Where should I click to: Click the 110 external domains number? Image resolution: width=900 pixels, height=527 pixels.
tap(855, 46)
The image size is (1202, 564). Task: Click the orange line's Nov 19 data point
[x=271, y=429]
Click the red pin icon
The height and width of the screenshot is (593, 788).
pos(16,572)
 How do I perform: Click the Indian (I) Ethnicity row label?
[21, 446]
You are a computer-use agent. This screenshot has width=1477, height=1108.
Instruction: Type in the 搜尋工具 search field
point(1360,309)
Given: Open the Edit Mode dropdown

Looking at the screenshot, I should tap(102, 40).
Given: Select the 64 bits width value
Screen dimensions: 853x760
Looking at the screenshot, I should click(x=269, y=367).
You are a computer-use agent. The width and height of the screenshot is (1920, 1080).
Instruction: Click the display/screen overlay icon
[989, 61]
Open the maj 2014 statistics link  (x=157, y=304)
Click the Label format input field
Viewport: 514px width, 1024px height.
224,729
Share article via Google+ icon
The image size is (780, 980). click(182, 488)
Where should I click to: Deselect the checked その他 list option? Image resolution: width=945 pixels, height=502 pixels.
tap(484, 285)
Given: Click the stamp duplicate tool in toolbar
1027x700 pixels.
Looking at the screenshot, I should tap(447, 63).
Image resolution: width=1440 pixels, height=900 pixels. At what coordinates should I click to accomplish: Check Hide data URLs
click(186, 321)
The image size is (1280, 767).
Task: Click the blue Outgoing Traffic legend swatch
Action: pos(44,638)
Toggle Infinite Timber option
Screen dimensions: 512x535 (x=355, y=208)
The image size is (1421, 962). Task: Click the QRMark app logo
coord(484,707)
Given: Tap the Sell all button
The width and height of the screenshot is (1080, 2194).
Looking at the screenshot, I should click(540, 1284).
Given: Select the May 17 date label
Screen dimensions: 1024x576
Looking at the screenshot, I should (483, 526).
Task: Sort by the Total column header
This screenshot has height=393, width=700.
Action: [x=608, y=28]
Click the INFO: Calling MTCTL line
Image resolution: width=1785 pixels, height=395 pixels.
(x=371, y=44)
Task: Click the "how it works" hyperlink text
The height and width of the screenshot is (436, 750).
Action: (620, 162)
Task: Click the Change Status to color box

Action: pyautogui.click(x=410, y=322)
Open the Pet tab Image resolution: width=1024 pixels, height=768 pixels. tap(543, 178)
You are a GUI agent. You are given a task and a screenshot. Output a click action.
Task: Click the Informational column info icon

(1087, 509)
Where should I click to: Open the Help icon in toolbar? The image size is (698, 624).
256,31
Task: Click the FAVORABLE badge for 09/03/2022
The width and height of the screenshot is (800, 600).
──────────
TASK PROMPT ▸
Return exactly the lines from the one containing "Where should I click to: Open" to the last line of the data, and nothing more.

RESULT ▸
Where should I click to: Open the Help icon in toolbar? The image size is (698, 624).
256,31
Task: Click the FAVORABLE badge for 09/03/2022
The width and height of the screenshot is (800, 600).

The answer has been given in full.